Au Mali, comme ailleurs en Afrique et dans le reste du monde, la Covid 19 a mis à mal l’activité économique. Le bâtiment n’a pas été épargné et partout dans le pays, les travaux de construction de logements ont dû être arrêtés. « Si la difficulté à faire appliquer les gestes barrières est une des raisons de ce coup d’arrêt, le manque de financement en est la principale », confie Baba DAO. En effet, bien que des mesures aient été prises par le gouvernement pour favoriser la reprise économique, les secteurs du BTP et de l’habitat en ont très peu bénéficié.
« Les pouvoirs publics doivent absolument intervenir. Pour accompagner les entreprises de ces secteurs très fragilisées par la pandémie, il est urgent que des mesures financières soient prises pour les aider à reprendre leur activité » admet l’ancien DG du FGHM avant d’ajouter : « Pour autant, le financement seul des sociétés du bâtiment ne suffira pas. Pour rétablir les capacités de financement de l’habitat, il faut absolument que des décisions soient actées en faveur de la solvabilité des ménages. Il n’est, en effet, pas possible de financer du logement sans s’assurer que les personnes qui vont en bénéficier seront en mesure de rembourser leur crédit. La relance du secteur est donc tributaire de mesures favorisant le retour à l’emploi des accédants à la propriété, l’insertion des populations demandeuses de logement. »
À un niveau supérieur, l’UEMOA devrait elle aussi jouer un rôle. Pour autant, même si depuis deux ans, l’organisation semble se saisir de la question et organise dans chaque pays membre un état des lieux des besoins en logement pour ensuite réfléchir à des mécanismes de financement adéquats, aucune réponse concrète n’a pour l’instant été avancée.
Quels financements pour le secteur du logement ?
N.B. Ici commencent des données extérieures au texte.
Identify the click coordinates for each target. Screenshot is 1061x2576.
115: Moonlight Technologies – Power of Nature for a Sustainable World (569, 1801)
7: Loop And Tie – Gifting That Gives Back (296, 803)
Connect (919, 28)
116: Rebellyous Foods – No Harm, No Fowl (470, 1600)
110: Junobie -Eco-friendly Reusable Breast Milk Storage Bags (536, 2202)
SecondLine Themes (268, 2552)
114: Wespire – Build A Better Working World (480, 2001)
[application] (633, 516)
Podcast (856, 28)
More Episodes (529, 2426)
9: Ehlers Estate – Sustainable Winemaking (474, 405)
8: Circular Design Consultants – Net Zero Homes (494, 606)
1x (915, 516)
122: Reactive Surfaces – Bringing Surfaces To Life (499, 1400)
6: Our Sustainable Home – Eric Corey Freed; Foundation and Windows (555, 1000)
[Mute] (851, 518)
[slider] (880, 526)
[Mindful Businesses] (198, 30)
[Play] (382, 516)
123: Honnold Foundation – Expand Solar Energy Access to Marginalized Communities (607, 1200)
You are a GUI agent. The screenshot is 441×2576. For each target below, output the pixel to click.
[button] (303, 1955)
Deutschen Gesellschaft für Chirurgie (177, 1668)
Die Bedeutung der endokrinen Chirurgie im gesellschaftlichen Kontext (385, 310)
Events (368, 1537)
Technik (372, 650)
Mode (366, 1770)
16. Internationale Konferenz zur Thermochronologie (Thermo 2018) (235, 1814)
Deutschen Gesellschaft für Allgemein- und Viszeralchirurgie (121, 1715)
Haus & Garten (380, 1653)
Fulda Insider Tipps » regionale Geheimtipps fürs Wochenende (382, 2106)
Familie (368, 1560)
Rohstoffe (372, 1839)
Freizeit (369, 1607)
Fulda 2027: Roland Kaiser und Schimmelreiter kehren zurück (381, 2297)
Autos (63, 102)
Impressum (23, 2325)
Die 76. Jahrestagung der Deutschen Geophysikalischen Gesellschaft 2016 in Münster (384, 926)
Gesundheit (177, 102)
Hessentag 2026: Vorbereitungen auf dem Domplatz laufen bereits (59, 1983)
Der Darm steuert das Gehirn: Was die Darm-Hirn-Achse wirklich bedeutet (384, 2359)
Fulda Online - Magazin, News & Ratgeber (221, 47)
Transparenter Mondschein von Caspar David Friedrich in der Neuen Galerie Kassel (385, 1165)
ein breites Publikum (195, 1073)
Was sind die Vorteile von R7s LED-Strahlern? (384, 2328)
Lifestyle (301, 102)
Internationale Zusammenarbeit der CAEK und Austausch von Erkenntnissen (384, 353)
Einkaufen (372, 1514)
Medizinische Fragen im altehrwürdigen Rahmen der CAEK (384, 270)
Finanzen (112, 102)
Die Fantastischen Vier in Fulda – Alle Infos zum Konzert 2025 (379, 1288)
Le financement de l’habitat doit aussi faire face à la méfiance des marchés financiers, en cause la non-solvabilité de la population auxquels s’adressent les logements, les taux d’intérêt pratiqués et les mesures de garantie à mettre en place.
« Des initiatives ont bien été prises au niveau de la microfinance, mais celles-ci ont seulement consisté à aider les ménages en leur octroyant de petits prêts successifs », complète Baba DAO.
La diaspora africaine en Europe et ailleurs dans le monde est une perspective de financement encourageante. De tout temps, cette dernière a œuvré pour financer l’accès à l’habitat dans leur pays d’origine. Intéresser cette cible solvable pourrait permettre de répondre à une partie de la demande locale en logement en lui faisant bénéficier de meilleurs systèmes de financement. Mais le cadre du secteur financier précise que : « Faire appel à la diaspora africaine sous-entend tout de même de mettre en place des mécanismes adaptés. C’est ainsi qu’au Mali un système de financement pour la diaspora africaine aux États-Unis est actuellement à l’étude. Mais là encore, l’avènement de la Covid ayant également touché les affaires de ces familles, certains projets ont été mis à l’arrêt ».
RHF, une instance fédératrice
Interrogé sur le rôle joué par RHF dans la problématique du financement du logement en Afrique, Baba DAO répond : « Dans le débat du financement de l’habitat dans les pays francophones, RHF tient une place prépondérante. Elle permet de fédérer les acteurs du logement de ses pays membres autour de préoccupations communes plutôt que de laisser chacun travailler seul dans son coin. L’association aide aussi les institutions liées au logement à faire entendre leur voix, à porter leur parole au plus haut niveau des États. Après la crise de la Covid 19, RHF semble devoir plus que jamais faire office de rassembleur, de fédérateur autour d’une cause collective, celle de l’accès au logement du plus grand nombre. »
Dans les mois à venir, il faudra donc non plus débattre, mais bien prendre des mesures concrètes au profit du financement du logement social, de la relance économique et du retour à l’emploi. Institutions financières et pouvoirs publics vont aussi devoir trouver ensemble des solutions de financement pérennes pour accompagner les populations vers l’accès à la propriété.